L’éducation de Muhammadu Buhari se déroule dans les écoles coraniques puis dans les établissements publics hérités de la colonisation britannique. Très vite, il se distingue par une discipline rigoureuse, une force de caractère peu commune et une attirance précoce pour l’armée, perçue à l’époque comme l’institution garante de l’unité d’un pays récemment indépendant. Dès l’adolescence, il rejoint le Nigeria Military Training College de Kaduna, puis poursuit sa formation à l’étranger, notamment à Aldershot en Angleterre et dans d’autres centres militaires du Commonwealth, où il découvre une autre conception de l’ordre, du devoir et de la responsabilité.

Son engagement dans l’armée coïncide avec une période de bouleversements majeurs au Nigeria. Buhari fait partie de cette génération d’officiers qui grandissent dans les remous de la guerre civile du Biafra et des coups d’État militaires successifs. Jeune lieutenant puis commandant, il traverse la guerre du Biafra avec une loyauté farouche envers l’unité nationale, sans jamais céder aux divisions ethniques qui déchirent le pays. Cette expérience nourrit chez lui une vision intransigeante de la nation, fondée sur l’intégrité, la justice et la centralité de l’État dans la reconstruction d’un tissu social fragilisé.

À mesure que sa carrière militaire progresse, Buhari se voit confier des responsabilités stratégiques. Il devient gouverneur de l’État du Nord-Est, puis occupe le poste clé de ministre du Pétrole sous le régime d’Olusegun Obasanjo. Son passage à la tête de la Nigerian National Petroleum Corporation est marqué par un souci permanent de lutte contre la corruption et de contrôle de la manne pétrolière, dans un contexte de montée en puissance des enjeux économiques du pays. La rigueur de son action, souvent jugée austère, lui vaut à la fois l’admiration des uns et l’incompréhension des autres, dans une société déchirée entre la soif de modernisation et la permanence des réseaux d’intérêts.

Le 31 décembre 1983, un coup d’État militaire place Muhammadu Buhari à la tête du Nigeria. Il devient alors chef de l’État à 41 ans, dans une période de profonde désillusion pour le pays, miné par la corruption, l’effondrement économique et le délitement des institutions. Son régime, souvent qualifié de sévère, s’engage dans une politique de redressement national fondée sur la discipline, la lutte contre l’indiscipline et une croisade contre la gabegie. Les tribunaux militaires sont instaurés, les peines exemplaires se multiplient et la presse subit une censure implacable. Si cette période reste marquée par un certain autoritarisme, elle témoigne aussi d’une volonté sincère de restaurer l’État et de remettre le Nigeria sur la voie de l’intégrité.

Données fournies —

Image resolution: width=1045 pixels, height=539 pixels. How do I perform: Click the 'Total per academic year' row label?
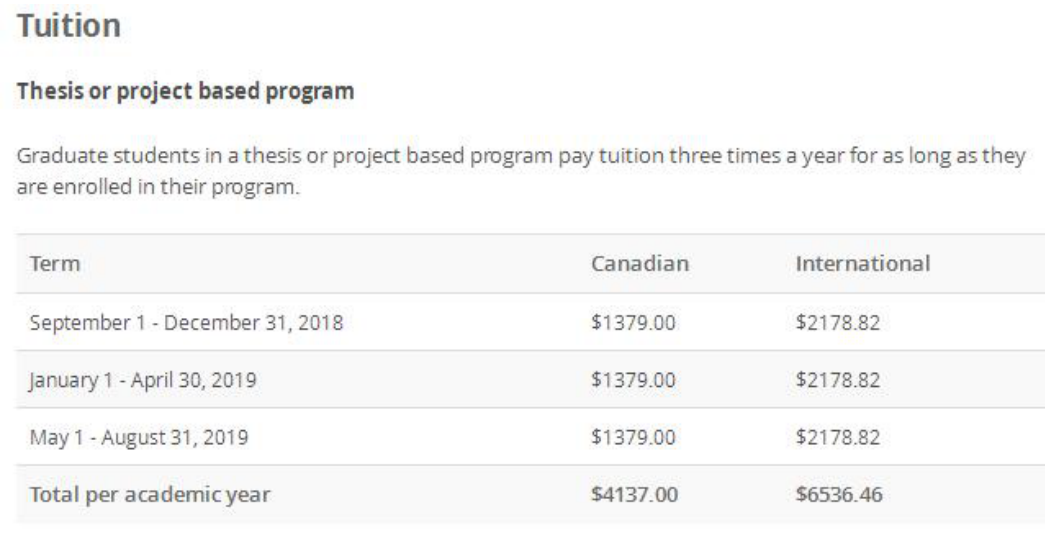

Problème posé 1 — Pouvez-vous recopier fidèlement le passage de l'extrait sur Muhammadu Buhari en commençant par « Son engagement dans » et en allant jusqu'à « tissu social fragilisé. » ?
Problème posé 2 — D'après l'extrait sur Muhammadu Buhari, par quels maux le Nigeria était-il miné lorsqu'il est devenu chef de l'État ? Citez-les tous.
Problème posé 3 —
Répondez à ces questions sur l'extrait consacré à Muhammadu Buhari :
(a) Dans quelle ville d'Angleterre a-t-il poursuivi sa formation militaire ?
(b) Sous quel régime a-t-il occupé le poste de ministre du Pétrole ?
(c) À quel âge est-il devenu chef de l'État ?
Seul l'extrait présenté doit servir de référence, sans aucune autre source.

Solution complète 1 —
Son engagement dans l’armée coïncide avec une période de bouleversements majeurs au Nigeria. Buhari fait partie de cette génération d’officiers qui grandissent dans les remous de la guerre civile du Biafra et des coups d’État militaires successifs. Jeune lieutenant puis commandant, il traverse la guerre du Biafra avec une loyauté farouche envers l’unité nationale, sans jamais céder aux divisions ethniques qui déchirent le pays. Cette expérience nourrit chez lui une vision intransigeante de la nation, fondée sur l’intégrité, la justice et la centralité de l’État dans la reconstruction d’un tissu social fragilisé.

Solution complète 2 —
- la corruption
- l'effondrement économique
- le délitement des institutions

Solution complète 3 —
(a) À Aldershot.
(b) Sous le régime d'Olusegun Obasanjo.
(c) À 41 ans.